What you have to do:
Copy each of the following items verbatim, every line in its original order.

_____

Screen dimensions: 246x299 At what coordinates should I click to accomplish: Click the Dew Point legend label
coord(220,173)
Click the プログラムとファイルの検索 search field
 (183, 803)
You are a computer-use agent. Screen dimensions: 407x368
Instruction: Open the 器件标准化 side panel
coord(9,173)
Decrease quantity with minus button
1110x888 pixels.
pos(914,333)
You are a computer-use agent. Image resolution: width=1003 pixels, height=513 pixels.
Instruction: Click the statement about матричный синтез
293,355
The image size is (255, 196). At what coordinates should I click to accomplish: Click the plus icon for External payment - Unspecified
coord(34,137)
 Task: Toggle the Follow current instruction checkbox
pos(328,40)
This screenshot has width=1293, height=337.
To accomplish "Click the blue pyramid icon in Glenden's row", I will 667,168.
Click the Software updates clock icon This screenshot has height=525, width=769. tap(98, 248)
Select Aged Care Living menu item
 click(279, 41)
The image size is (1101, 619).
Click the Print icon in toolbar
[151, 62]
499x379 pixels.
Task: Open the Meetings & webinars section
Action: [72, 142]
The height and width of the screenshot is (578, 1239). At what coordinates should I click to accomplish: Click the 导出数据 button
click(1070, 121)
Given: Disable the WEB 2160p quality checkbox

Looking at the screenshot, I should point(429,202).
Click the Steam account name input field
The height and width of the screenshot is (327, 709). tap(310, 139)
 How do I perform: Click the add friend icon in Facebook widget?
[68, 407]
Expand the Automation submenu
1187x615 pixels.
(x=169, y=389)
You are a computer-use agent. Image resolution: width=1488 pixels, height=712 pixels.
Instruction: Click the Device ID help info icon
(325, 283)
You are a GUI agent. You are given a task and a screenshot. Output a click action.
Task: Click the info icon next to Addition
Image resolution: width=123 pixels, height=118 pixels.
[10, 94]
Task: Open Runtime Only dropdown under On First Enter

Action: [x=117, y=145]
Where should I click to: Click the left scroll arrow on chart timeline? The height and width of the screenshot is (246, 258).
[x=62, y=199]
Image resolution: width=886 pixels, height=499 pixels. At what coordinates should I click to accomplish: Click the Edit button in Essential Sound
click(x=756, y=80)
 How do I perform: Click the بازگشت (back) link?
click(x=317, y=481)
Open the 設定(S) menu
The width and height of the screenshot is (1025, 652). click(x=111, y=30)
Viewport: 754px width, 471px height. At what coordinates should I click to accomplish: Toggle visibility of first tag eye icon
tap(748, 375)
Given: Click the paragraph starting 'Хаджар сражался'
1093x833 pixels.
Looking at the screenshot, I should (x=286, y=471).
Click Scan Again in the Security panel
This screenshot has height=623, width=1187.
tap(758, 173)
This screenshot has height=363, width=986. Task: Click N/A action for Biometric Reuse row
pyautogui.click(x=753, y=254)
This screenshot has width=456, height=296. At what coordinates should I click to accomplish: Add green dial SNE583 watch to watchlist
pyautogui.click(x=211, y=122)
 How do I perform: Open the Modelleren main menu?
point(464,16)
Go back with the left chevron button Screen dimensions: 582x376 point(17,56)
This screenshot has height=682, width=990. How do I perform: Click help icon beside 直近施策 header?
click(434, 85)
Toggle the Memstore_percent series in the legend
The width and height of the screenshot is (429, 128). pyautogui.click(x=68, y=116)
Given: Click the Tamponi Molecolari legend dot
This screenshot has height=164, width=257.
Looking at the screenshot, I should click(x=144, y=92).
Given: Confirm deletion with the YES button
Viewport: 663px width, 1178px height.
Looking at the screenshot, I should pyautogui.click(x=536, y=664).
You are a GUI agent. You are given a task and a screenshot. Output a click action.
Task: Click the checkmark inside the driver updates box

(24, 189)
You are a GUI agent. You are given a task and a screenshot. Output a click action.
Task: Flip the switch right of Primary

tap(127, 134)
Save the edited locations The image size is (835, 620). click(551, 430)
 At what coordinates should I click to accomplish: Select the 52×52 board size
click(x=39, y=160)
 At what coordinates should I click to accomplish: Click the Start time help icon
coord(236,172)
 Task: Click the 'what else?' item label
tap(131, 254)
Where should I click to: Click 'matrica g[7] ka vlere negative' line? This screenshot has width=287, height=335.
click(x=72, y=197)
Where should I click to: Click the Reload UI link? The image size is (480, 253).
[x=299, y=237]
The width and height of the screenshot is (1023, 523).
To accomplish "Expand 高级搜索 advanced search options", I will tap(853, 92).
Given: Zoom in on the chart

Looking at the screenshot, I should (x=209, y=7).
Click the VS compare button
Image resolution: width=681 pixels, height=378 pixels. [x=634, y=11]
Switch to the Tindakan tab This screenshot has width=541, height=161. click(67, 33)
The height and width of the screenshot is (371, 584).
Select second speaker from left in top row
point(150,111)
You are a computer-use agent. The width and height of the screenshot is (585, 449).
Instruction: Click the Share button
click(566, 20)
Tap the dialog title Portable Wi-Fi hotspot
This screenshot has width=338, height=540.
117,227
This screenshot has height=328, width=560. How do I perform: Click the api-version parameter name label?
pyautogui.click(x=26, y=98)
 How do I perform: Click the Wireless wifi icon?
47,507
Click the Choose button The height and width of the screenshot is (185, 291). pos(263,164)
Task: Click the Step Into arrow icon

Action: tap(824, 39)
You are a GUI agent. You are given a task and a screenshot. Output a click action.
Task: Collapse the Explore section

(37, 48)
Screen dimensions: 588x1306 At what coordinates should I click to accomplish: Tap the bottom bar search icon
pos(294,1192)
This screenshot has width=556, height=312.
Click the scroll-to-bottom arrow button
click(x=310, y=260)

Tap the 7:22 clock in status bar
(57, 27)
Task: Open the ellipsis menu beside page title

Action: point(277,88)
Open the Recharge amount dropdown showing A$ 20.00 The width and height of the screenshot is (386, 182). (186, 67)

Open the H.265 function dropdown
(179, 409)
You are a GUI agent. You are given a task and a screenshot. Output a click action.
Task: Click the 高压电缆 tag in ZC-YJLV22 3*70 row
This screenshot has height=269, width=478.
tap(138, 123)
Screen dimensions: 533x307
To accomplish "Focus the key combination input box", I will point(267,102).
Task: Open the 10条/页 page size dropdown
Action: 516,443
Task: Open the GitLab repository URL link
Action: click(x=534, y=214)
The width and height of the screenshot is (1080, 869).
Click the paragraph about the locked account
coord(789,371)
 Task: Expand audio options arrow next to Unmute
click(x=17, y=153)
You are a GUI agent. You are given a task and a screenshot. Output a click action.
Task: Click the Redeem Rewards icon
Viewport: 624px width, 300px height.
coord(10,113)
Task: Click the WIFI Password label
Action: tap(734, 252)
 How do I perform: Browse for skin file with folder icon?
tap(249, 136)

_____

Response below:
Screen dimensions: 246x299 At what coordinates should I click to accomplish: Click the Dew Point legend label
coord(220,173)
Click the プログラムとファイルの検索 search field
 (183, 803)
You are a computer-use agent. Screen dimensions: 407x368
Instruction: Open the 器件标准化 side panel
coord(9,173)
Decrease quantity with minus button
1110x888 pixels.
pos(914,333)
You are a computer-use agent. Image resolution: width=1003 pixels, height=513 pixels.
Instruction: Click the statement about матричный синтез
293,355
The image size is (255, 196). At what coordinates should I click to accomplish: Click the plus icon for External payment - Unspecified
coord(34,137)
 Task: Toggle the Follow current instruction checkbox
pos(328,40)
This screenshot has width=1293, height=337.
To accomplish "Click the blue pyramid icon in Glenden's row", I will 667,168.
Click the Software updates clock icon This screenshot has height=525, width=769. tap(98, 248)
Select Aged Care Living menu item
 click(279, 41)
The image size is (1101, 619).
Click the Print icon in toolbar
[151, 62]
499x379 pixels.
Task: Open the Meetings & webinars section
Action: [72, 142]
The height and width of the screenshot is (578, 1239). At what coordinates should I click to accomplish: Click the 导出数据 button
click(1070, 121)
Given: Disable the WEB 2160p quality checkbox

Looking at the screenshot, I should point(429,202).
Click the Steam account name input field
The height and width of the screenshot is (327, 709). tap(310, 139)
 How do I perform: Click the add friend icon in Facebook widget?
[68, 407]
Expand the Automation submenu
1187x615 pixels.
(x=169, y=389)
You are a computer-use agent. Image resolution: width=1488 pixels, height=712 pixels.
Instruction: Click the Device ID help info icon
(325, 283)
You are a GUI agent. You are given a task and a screenshot. Output a click action.
Task: Click the info icon next to Addition
Image resolution: width=123 pixels, height=118 pixels.
[10, 94]
Task: Open Runtime Only dropdown under On First Enter

Action: [x=117, y=145]
Where should I click to: Click the left scroll arrow on chart timeline? The height and width of the screenshot is (246, 258).
[x=62, y=199]
Image resolution: width=886 pixels, height=499 pixels. At what coordinates should I click to accomplish: Click the Edit button in Essential Sound
click(x=756, y=80)
 How do I perform: Click the بازگشت (back) link?
click(x=317, y=481)
Open the 設定(S) menu
The width and height of the screenshot is (1025, 652). click(x=111, y=30)
Viewport: 754px width, 471px height. At what coordinates should I click to accomplish: Toggle visibility of first tag eye icon
tap(748, 375)
Given: Click the paragraph starting 'Хаджар сражался'
1093x833 pixels.
Looking at the screenshot, I should (x=286, y=471).
Click Scan Again in the Security panel
This screenshot has height=623, width=1187.
tap(758, 173)
This screenshot has height=363, width=986. Task: Click N/A action for Biometric Reuse row
pyautogui.click(x=753, y=254)
This screenshot has width=456, height=296. At what coordinates should I click to accomplish: Add green dial SNE583 watch to watchlist
pyautogui.click(x=211, y=122)
 How do I perform: Open the Modelleren main menu?
point(464,16)
Go back with the left chevron button Screen dimensions: 582x376 point(17,56)
This screenshot has height=682, width=990. How do I perform: Click help icon beside 直近施策 header?
click(434, 85)
Toggle the Memstore_percent series in the legend
The width and height of the screenshot is (429, 128). pyautogui.click(x=68, y=116)
Given: Click the Tamponi Molecolari legend dot
This screenshot has height=164, width=257.
Looking at the screenshot, I should click(x=144, y=92).
Given: Confirm deletion with the YES button
Viewport: 663px width, 1178px height.
Looking at the screenshot, I should pyautogui.click(x=536, y=664).
You are a GUI agent. You are given a task and a screenshot. Output a click action.
Task: Click the checkmark inside the driver updates box

(24, 189)
You are a GUI agent. You are given a task and a screenshot. Output a click action.
Task: Flip the switch right of Primary

tap(127, 134)
Save the edited locations The image size is (835, 620). click(551, 430)
 At what coordinates should I click to accomplish: Select the 52×52 board size
click(x=39, y=160)
 At what coordinates should I click to accomplish: Click the Start time help icon
coord(236,172)
 Task: Click the 'what else?' item label
tap(131, 254)
Where should I click to: Click 'matrica g[7] ka vlere negative' line? This screenshot has width=287, height=335.
click(x=72, y=197)
Where should I click to: Click the Reload UI link? The image size is (480, 253).
[x=299, y=237]
The width and height of the screenshot is (1023, 523).
To accomplish "Expand 高级搜索 advanced search options", I will tap(853, 92).
Given: Zoom in on the chart

Looking at the screenshot, I should (x=209, y=7).
Click the VS compare button
Image resolution: width=681 pixels, height=378 pixels. [x=634, y=11]
Switch to the Tindakan tab This screenshot has width=541, height=161. click(67, 33)
The height and width of the screenshot is (371, 584).
Select second speaker from left in top row
point(150,111)
You are a computer-use agent. The width and height of the screenshot is (585, 449).
Instruction: Click the Share button
click(566, 20)
Tap the dialog title Portable Wi-Fi hotspot
This screenshot has width=338, height=540.
117,227
This screenshot has height=328, width=560. How do I perform: Click the api-version parameter name label?
pyautogui.click(x=26, y=98)
 How do I perform: Click the Wireless wifi icon?
47,507
Click the Choose button The height and width of the screenshot is (185, 291). pos(263,164)
Task: Click the Step Into arrow icon

Action: tap(824, 39)
You are a GUI agent. You are given a task and a screenshot. Output a click action.
Task: Collapse the Explore section

(37, 48)
Screen dimensions: 588x1306 At what coordinates should I click to accomplish: Tap the bottom bar search icon
pos(294,1192)
This screenshot has width=556, height=312.
Click the scroll-to-bottom arrow button
click(x=310, y=260)

Tap the 7:22 clock in status bar
(57, 27)
Task: Open the ellipsis menu beside page title

Action: point(277,88)
Open the Recharge amount dropdown showing A$ 20.00 The width and height of the screenshot is (386, 182). (186, 67)

Open the H.265 function dropdown
(179, 409)
You are a GUI agent. You are given a task and a screenshot. Output a click action.
Task: Click the 高压电缆 tag in ZC-YJLV22 3*70 row
This screenshot has height=269, width=478.
tap(138, 123)
Screen dimensions: 533x307
To accomplish "Focus the key combination input box", I will point(267,102).
Task: Open the 10条/页 page size dropdown
Action: 516,443
Task: Open the GitLab repository URL link
Action: click(x=534, y=214)
The width and height of the screenshot is (1080, 869).
Click the paragraph about the locked account
coord(789,371)
 Task: Expand audio options arrow next to Unmute
click(x=17, y=153)
You are a GUI agent. You are given a task and a screenshot. Output a click action.
Task: Click the Redeem Rewards icon
Viewport: 624px width, 300px height.
coord(10,113)
Task: Click the WIFI Password label
Action: tap(734, 252)
 How do I perform: Browse for skin file with folder icon?
tap(249, 136)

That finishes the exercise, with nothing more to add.